(Beginning of Extracted information)

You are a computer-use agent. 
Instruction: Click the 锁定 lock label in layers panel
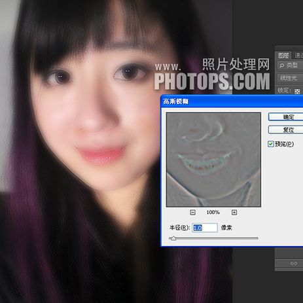[x=285, y=90]
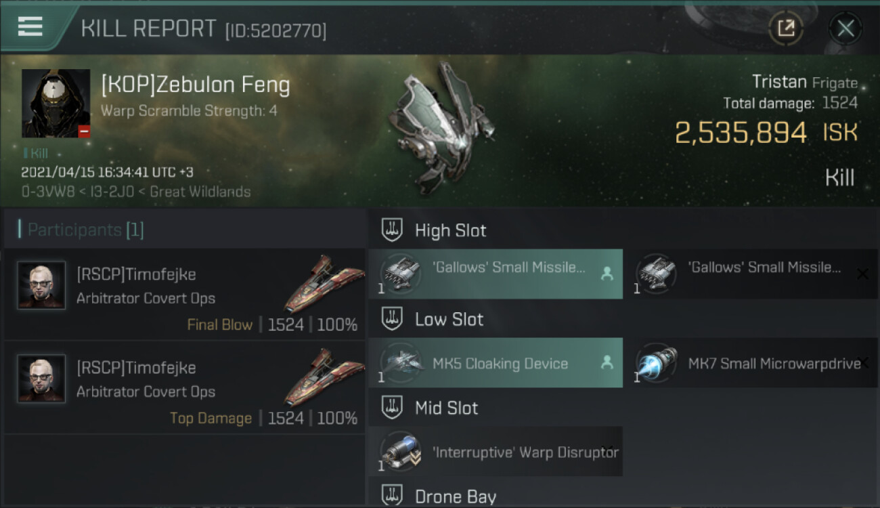Click the Drone Bay shield icon
This screenshot has height=508, width=880.
392,495
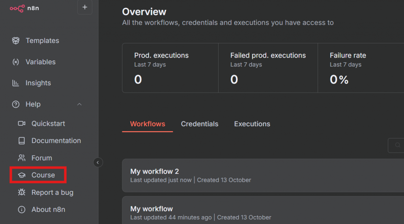Open the Documentation book icon
404x224 pixels.
pos(22,141)
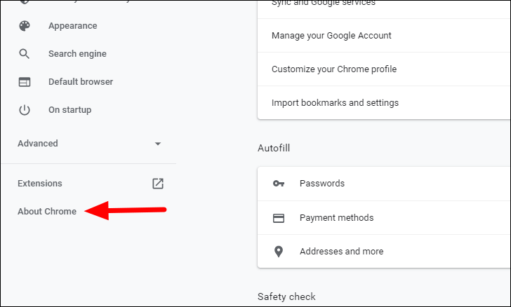Screen dimensions: 511x307
Task: Open the Advanced settings label
Action: pyautogui.click(x=38, y=143)
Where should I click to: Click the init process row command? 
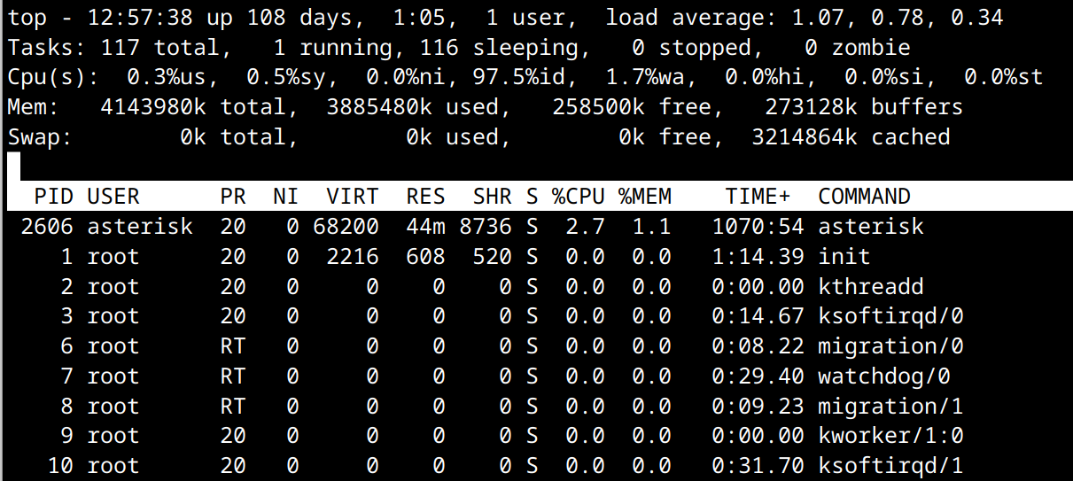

(End of Extracted information)

Set the entire listing down again, exact in every line, without any pictures.

● Exercise output
You are a computer-use agent. 
Instruction: Click the 锁定 lock label in layers panel
[x=285, y=90]
Click the Drone Bay shield icon
This screenshot has height=508, width=880.
392,495
Open the Documentation book icon
404x224 pixels.
pos(22,141)
Screen dimensions: 511x307
Task: Open the Advanced settings label
Action: pyautogui.click(x=38, y=143)
Where should I click to: Click the init process row command? 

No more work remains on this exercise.